[Opening TASK DATA section]

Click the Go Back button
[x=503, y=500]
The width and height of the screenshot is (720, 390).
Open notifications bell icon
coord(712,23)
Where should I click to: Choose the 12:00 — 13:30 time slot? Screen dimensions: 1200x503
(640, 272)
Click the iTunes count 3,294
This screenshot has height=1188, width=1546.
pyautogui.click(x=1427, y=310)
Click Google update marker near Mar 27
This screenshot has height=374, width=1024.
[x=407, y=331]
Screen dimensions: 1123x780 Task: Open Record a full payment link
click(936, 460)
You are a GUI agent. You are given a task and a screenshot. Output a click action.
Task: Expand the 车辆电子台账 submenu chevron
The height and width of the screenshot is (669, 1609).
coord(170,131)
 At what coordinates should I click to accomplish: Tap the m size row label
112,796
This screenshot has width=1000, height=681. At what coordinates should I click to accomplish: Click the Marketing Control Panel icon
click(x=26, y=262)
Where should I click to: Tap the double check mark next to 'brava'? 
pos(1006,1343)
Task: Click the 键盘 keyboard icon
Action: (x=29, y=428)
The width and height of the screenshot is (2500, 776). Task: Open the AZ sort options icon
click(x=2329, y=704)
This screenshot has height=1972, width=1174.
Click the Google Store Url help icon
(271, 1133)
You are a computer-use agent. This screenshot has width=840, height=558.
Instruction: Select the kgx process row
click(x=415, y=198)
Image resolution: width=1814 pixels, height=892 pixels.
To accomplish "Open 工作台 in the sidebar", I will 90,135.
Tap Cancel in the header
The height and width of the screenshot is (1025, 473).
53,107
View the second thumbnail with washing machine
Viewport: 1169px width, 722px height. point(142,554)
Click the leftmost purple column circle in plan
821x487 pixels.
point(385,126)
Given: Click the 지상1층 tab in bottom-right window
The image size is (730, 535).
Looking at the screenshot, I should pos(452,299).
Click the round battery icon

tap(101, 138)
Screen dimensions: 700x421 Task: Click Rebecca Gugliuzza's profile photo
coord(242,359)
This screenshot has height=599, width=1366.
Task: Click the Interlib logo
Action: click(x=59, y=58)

[Closing TASK DATA section]

# [AIM OF THE EXERCISE]
Look through the material above and pick out each line holding the word "agent".

# [ANSWER BOX]
You are a GUI agent. You are given a task and a screenshot. Output a click action.
You are a computer-use agent. This screenshot has width=840, height=558.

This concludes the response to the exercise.